There were a bunch of talks at Monitorama 2017 that could be summed up as “Let me show you how I built this behemoth of a metrics system, so I could safely handle billions of metrics.” I saw them, and they were impressive creations, but they still made me a little sad inside.
The truth is that most of us don’t actually need billions of metrics. Sure, there are the Googles and Facebooks (and legit – one of these presentations was from Netflix, who actually does need billions of metrics), but most of us don’t really need billions of metrics. And I’m coming from a place of love – I also built a behemoth of a metrics system with multiple tiers of aggregation and mirroring and high availability and fancy dashboards. And it was beautiful. But the real truth is that most of the metrics shoved in to that system would have been better served by something different. Something I didn’t know about back then. Something that exists now.
The problem crept up on me. I didn’t see my few precious numbers multiplying so horrendously until it was too late. I started by watching the core metrics on all my servers – CPU, memory, disk utilization and capacity, network throughput. But then I had questions. This network throughput (I’m on a webserver)… what does it look like? It was a small leap to build a web log tailer and start building metrics about the HTTP status codes of the web traffic flowing through the machine. And it worked! I had graphs of HTTP status so I could see the success and failure rates of my web traffic.
Soon though more questions came in and I expanded the log tailer to capture more nuance in the traffic. It would generate multiple metrics that would then be summed and aggregated by the metrics infrastructure and give both overall numbers and allow you to dive in to specific questions. How many failures are from
POSTs? How many are from which webserver? What’s the 90th percentile of the response time instead of just the average? What had started as a few (less than 30) metrics per host soon became 500 (and ultimately closer to 1,500) per server. 500 metrics times 200 hosts for just the web tier and we’re at 100,000 metrics?! No wonder people are trying to build such amazing systems to handle the load. (And this was still just the beginning)
But here’s the secret. Those 470 out of 500 “metrics” per server that I was trying to push? They are not system metrics, for which this metrics system was designed. They’re much closer to application metrics. And are they even metrics? The questions I’m asking about are things like “Which requests to my webserver failed? Why? Who were they from? What customers did they impact?” These are not questions a metrics system can answer because those answers revolve around keeping high cardinality contextual data. Distilling those events to the few metrics I had originally chosen lost all the context necessary to answer those questions.
The key to solving this problem was also interspersed in many of the Monitorama talks. They called it by many different names. Betsy Nichols talked about adding context to your metrics system. Bryan Liles and a few others talked about structured logging. There were many people mentioning tracing.

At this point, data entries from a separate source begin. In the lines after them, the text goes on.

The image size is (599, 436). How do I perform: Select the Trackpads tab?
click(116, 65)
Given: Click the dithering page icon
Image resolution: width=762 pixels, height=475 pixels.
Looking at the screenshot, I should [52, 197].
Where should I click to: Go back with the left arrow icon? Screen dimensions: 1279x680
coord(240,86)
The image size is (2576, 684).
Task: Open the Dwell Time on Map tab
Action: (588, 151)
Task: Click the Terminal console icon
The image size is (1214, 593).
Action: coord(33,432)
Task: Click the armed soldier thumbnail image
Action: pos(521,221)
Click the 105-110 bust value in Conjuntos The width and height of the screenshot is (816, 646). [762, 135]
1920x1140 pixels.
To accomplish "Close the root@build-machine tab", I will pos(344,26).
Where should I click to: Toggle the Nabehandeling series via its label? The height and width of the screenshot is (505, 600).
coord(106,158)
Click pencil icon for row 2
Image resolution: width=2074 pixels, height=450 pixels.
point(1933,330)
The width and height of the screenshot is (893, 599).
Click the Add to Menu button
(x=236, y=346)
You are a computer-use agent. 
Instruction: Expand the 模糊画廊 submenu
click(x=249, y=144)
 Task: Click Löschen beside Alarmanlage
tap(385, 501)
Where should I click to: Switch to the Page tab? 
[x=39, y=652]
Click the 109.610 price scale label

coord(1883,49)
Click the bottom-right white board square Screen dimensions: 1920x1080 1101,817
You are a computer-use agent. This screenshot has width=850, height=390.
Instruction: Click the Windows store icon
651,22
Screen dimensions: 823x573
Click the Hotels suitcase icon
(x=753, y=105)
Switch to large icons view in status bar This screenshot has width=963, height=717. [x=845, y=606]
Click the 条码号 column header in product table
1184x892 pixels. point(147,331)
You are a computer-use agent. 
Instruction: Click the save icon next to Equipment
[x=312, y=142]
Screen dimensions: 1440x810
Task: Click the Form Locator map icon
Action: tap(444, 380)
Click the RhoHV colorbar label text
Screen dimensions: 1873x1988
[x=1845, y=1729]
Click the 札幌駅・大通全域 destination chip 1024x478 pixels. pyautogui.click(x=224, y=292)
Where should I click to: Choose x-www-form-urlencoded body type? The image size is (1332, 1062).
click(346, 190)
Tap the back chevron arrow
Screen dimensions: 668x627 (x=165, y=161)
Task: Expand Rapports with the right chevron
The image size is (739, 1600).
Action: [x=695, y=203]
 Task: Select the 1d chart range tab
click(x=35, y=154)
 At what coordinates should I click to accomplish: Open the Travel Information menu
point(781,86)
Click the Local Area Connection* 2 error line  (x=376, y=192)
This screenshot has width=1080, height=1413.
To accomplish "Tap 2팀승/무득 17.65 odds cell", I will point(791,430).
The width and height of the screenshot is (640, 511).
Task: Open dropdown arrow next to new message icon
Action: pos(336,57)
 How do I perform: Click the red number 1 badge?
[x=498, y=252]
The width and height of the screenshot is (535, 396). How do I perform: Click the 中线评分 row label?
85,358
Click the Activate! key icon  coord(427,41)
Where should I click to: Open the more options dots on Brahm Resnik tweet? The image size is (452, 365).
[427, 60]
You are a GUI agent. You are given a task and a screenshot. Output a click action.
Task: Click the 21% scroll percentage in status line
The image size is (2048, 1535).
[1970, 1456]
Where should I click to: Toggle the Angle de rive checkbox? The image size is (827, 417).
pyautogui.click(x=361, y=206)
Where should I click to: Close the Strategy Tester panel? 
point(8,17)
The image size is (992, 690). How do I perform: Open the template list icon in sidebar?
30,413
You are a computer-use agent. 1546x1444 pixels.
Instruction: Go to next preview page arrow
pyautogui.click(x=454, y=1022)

Metrics are here to stay – they’re an effective way of condensing information about the state of your system to numbers you can put up on a graph and get wonderful visualizations of how your infrastructure has changed over time. The (relatively) recent addition of tags to metrics has allowed even better visualizations, though underneath it still suffers from the problem of metric volume explosion. Several talks mentioned how you should be adding a myriad of tags to your metrics… but not IP address! Not customer ID! Those are too high cardinality and will blow out your storage.
As Roy Rapoport pointed out:
The shift from using metrics for everything to an awareness of the importance of context is marking our next evolution as an industry. We’re less interested in the distilled numbers representing a state and more interested in being able to pick that apart and track it down to individual events, customers, servers, stack traces, or states. The path to this kind of analysis is through recording wide events that have all those high cardinality keys along side the rest of the data that gives your events context.
But there’s another reason people like metrics, besides them just being easy to reason about (mostly). They’re cheap. Collecting, transmitting, storing, and analyzing all the events your service creates requires an infrastructure as large as that serving your primary business. Who has the budget to have an analytics platform that is as large as your production infrastructure? (not counting CERN.) Only by intelligently incorporating methods for reducing the total data set while retaining visibility into the parts of your traffic from which you gain the most insight can you hope to manage costs while still gaining the benefit of a modern approach to observability. All events are not of equal interest – the customer that’s generating 20k events per second may care less about each individual event than the one calling your service 10 times per day.
Through a good understanding of the important aspects of the business, you can safely discard 99% of events collected, and through a good understanding of your application combined with good tools, you can throw away 99% of the metrics you’re collecting. This is the direction we need to go, and we need to take our services with us, kicking and screaming.